**Aim of the exercise:**
Across the entries below, how many lines contain the string "menu"? Give only the count.

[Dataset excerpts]
┄┄┄┄┄┄┄┄┄┄┄┄┄┄┄┄┄┄┄┄

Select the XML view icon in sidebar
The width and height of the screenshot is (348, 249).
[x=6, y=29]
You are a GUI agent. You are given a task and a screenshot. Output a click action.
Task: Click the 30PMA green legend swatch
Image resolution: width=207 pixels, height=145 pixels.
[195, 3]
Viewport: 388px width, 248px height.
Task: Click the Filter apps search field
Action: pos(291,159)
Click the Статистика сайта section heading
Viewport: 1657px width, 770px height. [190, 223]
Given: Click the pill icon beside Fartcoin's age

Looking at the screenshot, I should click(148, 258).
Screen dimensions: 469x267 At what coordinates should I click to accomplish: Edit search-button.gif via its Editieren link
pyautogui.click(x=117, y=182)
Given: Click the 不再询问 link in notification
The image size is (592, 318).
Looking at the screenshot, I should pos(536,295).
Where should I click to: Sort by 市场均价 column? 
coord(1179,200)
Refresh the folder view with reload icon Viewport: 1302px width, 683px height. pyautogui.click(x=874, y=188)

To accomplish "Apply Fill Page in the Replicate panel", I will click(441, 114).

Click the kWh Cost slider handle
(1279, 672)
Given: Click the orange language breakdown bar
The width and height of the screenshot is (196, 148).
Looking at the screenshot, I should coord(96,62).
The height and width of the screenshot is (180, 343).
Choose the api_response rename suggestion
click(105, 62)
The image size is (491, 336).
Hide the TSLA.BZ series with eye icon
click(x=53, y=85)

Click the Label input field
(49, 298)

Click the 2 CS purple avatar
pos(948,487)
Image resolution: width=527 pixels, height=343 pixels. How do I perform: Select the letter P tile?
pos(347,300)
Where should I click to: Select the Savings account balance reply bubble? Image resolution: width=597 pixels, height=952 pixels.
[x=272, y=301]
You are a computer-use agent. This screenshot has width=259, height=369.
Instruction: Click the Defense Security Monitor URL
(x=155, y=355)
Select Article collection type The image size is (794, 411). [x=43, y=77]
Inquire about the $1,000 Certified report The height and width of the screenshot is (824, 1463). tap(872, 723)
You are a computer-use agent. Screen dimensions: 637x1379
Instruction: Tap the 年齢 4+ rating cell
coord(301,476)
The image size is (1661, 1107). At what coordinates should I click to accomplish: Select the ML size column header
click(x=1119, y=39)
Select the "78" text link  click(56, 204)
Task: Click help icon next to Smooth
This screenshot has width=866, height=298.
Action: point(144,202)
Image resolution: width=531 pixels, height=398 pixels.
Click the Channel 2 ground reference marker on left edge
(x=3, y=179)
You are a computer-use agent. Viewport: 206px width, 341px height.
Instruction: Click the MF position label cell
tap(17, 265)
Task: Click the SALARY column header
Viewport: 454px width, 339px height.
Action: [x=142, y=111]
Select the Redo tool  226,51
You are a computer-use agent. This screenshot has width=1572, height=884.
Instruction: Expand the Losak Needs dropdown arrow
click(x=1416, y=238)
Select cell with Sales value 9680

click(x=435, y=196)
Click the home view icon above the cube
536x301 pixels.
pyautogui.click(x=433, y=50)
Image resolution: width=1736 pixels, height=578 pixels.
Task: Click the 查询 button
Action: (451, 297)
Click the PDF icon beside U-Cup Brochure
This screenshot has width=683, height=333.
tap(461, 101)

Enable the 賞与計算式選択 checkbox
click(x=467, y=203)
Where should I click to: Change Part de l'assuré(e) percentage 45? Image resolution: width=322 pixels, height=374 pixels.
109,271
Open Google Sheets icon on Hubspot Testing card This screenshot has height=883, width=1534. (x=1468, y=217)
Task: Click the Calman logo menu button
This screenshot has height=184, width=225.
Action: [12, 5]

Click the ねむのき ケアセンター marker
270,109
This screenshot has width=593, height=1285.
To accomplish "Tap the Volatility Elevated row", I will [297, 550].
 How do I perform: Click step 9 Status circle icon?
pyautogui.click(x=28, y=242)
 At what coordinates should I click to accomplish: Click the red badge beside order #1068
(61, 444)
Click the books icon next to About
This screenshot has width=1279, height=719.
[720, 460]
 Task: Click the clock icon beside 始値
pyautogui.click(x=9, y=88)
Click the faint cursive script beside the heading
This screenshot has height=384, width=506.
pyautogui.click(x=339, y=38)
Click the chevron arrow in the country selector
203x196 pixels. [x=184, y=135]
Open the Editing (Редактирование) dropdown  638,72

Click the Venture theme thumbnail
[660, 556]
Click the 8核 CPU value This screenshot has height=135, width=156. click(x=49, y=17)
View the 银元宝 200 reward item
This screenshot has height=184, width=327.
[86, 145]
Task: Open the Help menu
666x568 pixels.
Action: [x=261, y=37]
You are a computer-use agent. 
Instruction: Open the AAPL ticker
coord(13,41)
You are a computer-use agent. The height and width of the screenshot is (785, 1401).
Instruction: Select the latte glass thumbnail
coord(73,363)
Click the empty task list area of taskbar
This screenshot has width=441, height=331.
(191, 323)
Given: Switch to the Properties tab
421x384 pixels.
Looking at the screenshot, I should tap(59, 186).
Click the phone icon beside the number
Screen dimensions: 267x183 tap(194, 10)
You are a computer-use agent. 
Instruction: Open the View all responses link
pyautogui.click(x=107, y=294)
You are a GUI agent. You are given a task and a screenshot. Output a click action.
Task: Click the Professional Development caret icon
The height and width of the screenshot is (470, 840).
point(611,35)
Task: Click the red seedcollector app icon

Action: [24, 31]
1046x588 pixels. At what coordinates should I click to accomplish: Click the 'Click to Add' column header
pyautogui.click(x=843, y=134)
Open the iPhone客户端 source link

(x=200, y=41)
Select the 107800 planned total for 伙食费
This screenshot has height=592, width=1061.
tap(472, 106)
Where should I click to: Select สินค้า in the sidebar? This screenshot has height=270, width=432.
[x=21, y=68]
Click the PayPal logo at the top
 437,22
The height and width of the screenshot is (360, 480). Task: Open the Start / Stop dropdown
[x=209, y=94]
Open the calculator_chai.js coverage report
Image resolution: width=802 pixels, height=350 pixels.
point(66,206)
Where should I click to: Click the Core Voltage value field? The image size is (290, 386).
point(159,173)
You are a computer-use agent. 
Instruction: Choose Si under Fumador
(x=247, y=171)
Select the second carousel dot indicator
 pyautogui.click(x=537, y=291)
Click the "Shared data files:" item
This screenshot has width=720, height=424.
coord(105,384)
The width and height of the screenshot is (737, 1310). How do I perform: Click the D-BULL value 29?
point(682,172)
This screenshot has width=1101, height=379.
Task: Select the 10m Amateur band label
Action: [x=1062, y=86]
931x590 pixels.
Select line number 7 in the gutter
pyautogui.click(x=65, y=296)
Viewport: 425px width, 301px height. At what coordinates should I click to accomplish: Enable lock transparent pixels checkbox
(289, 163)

┄┄┄┄┄┄┄┄┄┄┄┄┄┄┄┄┄┄┄┄

**Response to the exercise:**
2